It’s Bitcoin White Paper Day, but it’s also Halloween. Here are Cointelegraph’s six crypto mysteries to share around the campfire.
Overview
From lost millions in landfill hard drives to missing founders, the crypto world teems with legends of loss and deception.
These haunting stories offer a glimpse into the unexpected pitfalls of Bitcoin (BTC) and cryptocurrencies — and the lengths people will go to recover their elusive fortunes.
This Halloween, Cointelegraph dives into six of the most spine-chilling mysteries in crypto.
The haunted hard drive and lost Bitcoin in a trash tomb
In the depths of Newport’s landfill in the United Kingdom, a Bitcoin ghost grows in value, haunting the mounds of discarded debris for more than a decade.

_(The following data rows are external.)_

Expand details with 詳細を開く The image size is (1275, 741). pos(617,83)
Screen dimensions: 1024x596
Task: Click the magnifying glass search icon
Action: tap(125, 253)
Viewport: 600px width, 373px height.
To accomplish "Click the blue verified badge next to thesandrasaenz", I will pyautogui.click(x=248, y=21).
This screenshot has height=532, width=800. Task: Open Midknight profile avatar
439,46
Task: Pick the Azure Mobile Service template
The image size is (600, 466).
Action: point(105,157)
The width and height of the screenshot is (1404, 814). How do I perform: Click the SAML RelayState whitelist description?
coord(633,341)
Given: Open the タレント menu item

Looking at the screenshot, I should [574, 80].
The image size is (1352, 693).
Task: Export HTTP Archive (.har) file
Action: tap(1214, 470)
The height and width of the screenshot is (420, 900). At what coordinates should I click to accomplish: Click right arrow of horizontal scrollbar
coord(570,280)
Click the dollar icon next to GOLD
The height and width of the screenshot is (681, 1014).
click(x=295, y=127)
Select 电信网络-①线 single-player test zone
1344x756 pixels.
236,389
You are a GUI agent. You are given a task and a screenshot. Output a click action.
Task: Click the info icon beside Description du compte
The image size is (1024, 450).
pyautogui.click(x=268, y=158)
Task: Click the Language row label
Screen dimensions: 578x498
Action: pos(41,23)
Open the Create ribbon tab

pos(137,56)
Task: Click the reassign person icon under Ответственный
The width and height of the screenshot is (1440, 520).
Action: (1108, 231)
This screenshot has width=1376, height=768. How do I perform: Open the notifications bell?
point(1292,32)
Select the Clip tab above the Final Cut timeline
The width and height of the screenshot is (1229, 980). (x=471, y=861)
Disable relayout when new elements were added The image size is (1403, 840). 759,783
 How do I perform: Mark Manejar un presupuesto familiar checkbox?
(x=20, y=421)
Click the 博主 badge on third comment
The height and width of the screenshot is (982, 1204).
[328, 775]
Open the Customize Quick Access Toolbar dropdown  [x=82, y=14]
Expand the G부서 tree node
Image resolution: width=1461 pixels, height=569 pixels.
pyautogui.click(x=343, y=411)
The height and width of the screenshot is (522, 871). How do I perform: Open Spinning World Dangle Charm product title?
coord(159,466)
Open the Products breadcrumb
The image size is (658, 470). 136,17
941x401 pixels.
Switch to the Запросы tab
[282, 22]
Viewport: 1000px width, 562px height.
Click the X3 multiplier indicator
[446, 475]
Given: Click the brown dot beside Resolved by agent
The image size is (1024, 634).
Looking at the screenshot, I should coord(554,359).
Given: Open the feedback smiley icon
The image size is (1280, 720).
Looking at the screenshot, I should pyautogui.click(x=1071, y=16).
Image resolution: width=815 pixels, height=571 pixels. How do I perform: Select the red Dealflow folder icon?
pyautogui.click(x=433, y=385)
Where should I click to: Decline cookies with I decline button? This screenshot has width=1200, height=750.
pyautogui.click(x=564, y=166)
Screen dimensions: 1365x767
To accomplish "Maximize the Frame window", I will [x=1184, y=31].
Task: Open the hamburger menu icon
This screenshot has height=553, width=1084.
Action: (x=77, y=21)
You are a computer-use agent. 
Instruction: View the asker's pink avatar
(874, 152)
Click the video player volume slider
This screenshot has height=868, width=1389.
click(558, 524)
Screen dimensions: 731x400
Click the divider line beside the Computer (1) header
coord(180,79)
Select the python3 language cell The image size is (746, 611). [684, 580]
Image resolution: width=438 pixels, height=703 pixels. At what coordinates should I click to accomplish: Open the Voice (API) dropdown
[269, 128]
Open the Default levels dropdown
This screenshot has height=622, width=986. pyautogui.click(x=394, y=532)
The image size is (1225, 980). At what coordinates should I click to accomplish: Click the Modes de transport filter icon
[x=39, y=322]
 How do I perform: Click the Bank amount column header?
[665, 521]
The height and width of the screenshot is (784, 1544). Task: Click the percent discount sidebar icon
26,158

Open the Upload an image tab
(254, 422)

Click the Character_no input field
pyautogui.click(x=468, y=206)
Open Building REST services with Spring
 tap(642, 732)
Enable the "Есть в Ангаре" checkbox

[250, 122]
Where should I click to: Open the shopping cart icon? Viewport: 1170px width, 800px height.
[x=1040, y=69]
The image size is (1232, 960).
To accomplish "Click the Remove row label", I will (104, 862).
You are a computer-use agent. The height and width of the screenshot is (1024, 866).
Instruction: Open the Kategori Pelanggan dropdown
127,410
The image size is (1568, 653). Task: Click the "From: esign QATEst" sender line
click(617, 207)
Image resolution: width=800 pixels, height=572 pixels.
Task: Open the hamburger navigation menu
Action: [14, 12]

In 2013, IT engineer James Howells accidentally tossed a hard drive into this wasteland. The device, holding a fortune of 8,000 BTC, was then valued at $1 million — but now exceeds half a billion dollars.
Howells envisioned numerous expeditions to unearth his buried digital fortune. But each mission met the unyielding resistance of the guardians of this techno-crypt, the local council.
The landfill, bombarded with roughly 110,000 tonnes of garbage, has become a grave for Howell’s Bitcoin — currency that is lost yet immeasurably valuable.
Related: From landfill to lawsuit: James Howells’ quest to reclaim lost Bitcoin
Howells has sued the Newport City Council for 495 million British pounds ($643 million).
His case, set to be heard on Dec. 3, will determine whether the Bitcoin ghost hunt at the Newport garbage site should commence or be left to wander the forsaken land for eternity.
The undeletable zombie Bitcoin of the immutable ledger
Like Howell’s forsaken fortune, every instance of lost Bitcoin tells a story — of forgotten passwords scribbled on scraps of paper, wallets damaged by the elements, and investors who took their cryptographic secrets to the grave.
According to data from Glassnode, an estimated 1.5 million BTC are “probably” lost forever.
These slumbering tokens awaken now and then. Those dormant for more than a decade quietly float into exchanges for anonymous to-be millionaires to cash in on their patience.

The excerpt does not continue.